Required action: Below are records; print only the lines from the line containing "Task: Open the notes icon for DDT 952" to the end, both included, reproduced exactly and without the pictures.
=== Begin Enclosure ===
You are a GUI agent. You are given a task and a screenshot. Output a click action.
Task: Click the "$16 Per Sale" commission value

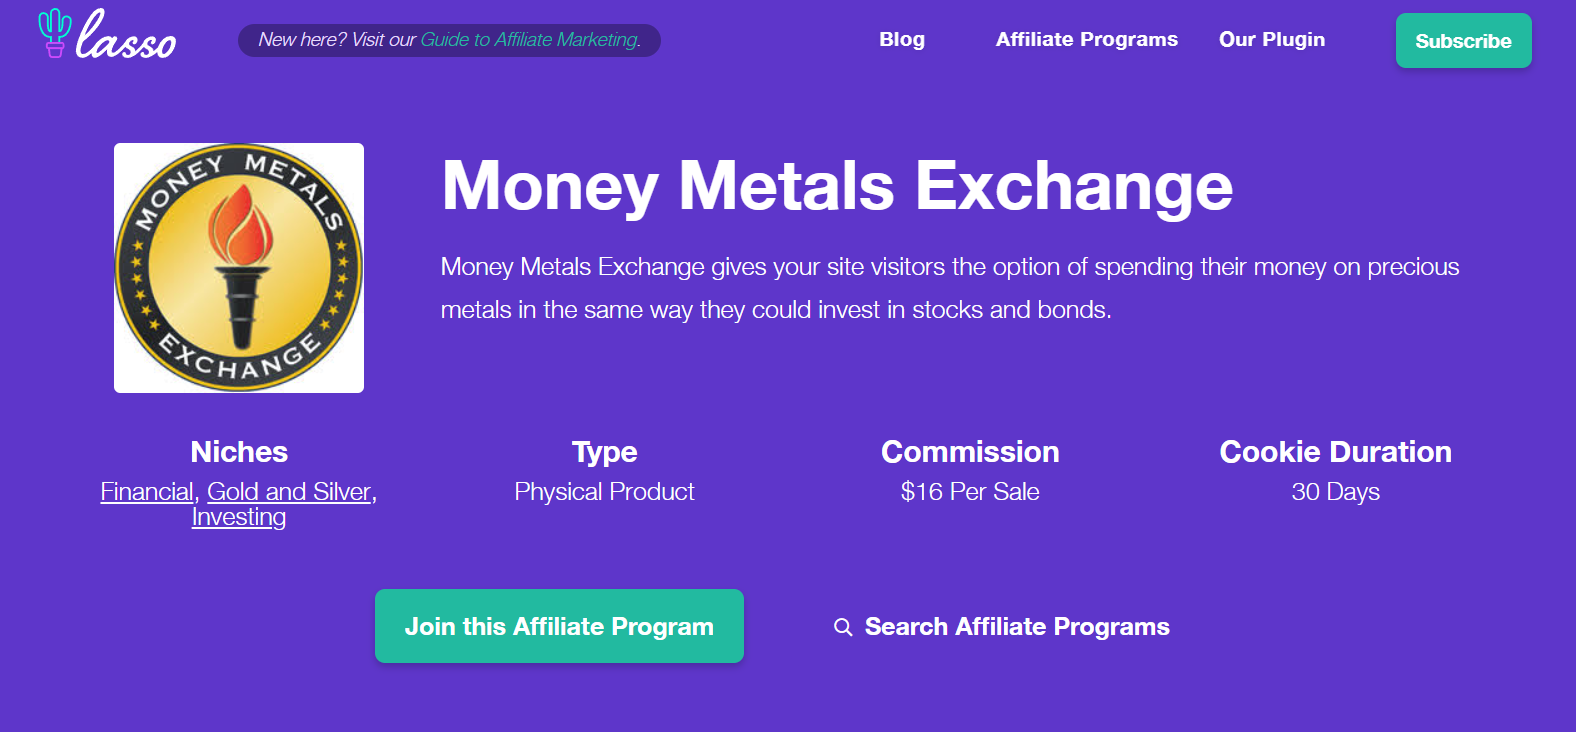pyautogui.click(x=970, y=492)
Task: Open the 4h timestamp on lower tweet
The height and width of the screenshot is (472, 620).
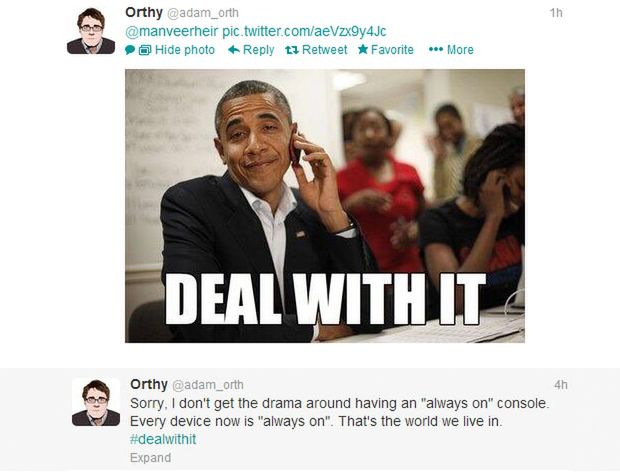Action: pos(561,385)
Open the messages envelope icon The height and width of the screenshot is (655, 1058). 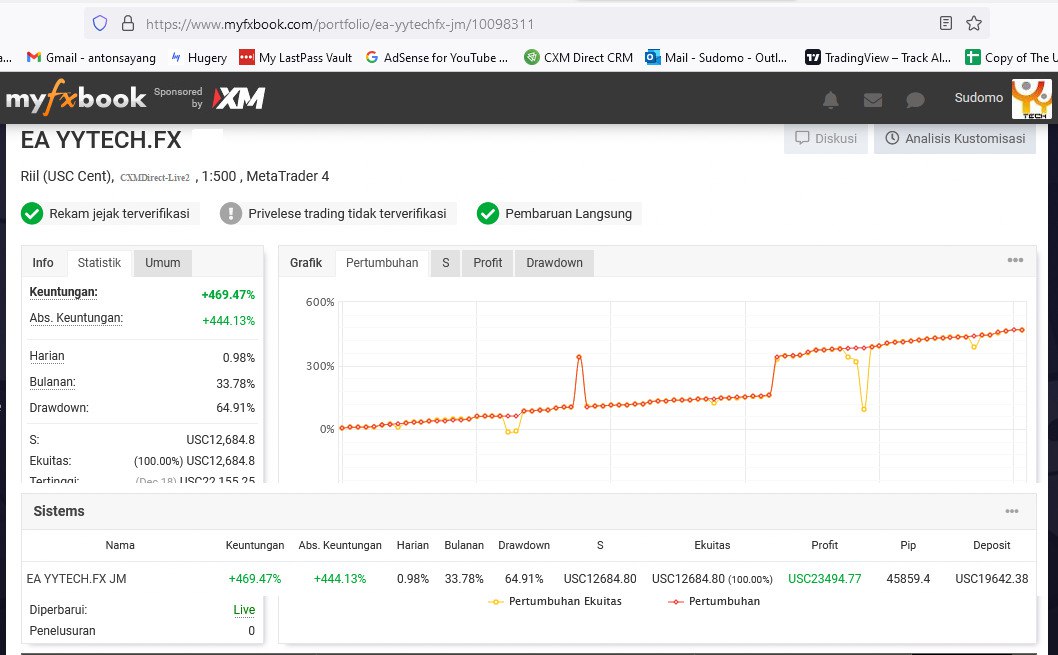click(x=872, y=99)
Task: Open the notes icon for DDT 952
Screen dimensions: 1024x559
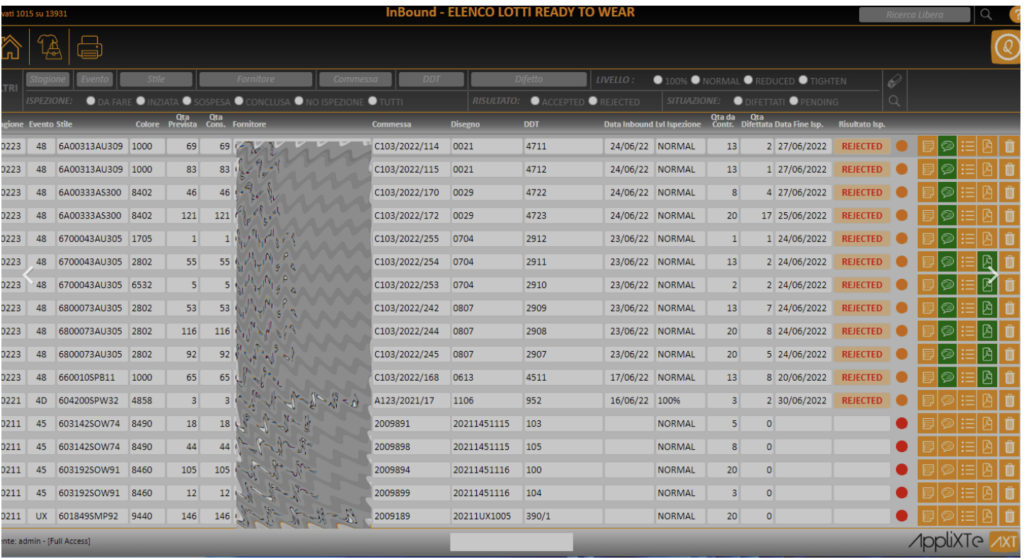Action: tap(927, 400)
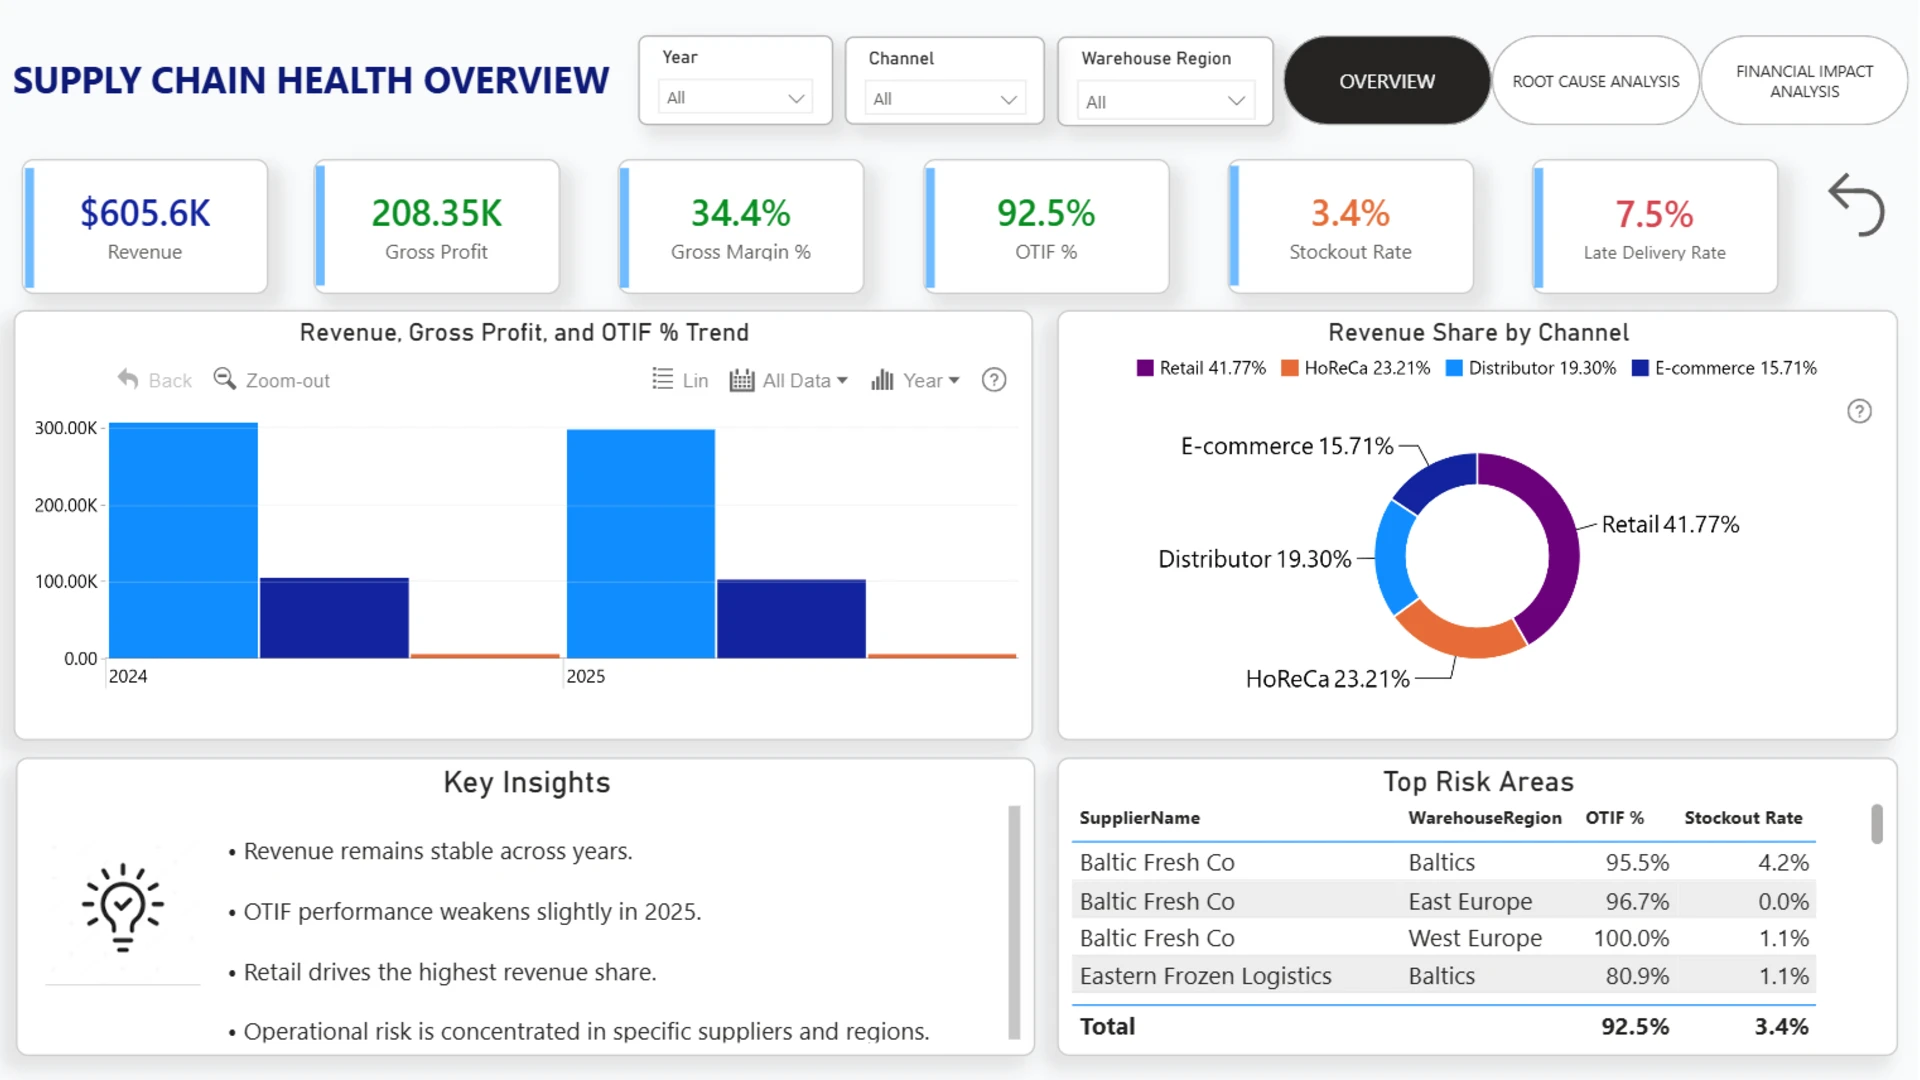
=== End Enclosure ===
Task output:
Task: Open the notes icon for DDT 952
Screen dimensions: 1024x559
Action: tap(927, 400)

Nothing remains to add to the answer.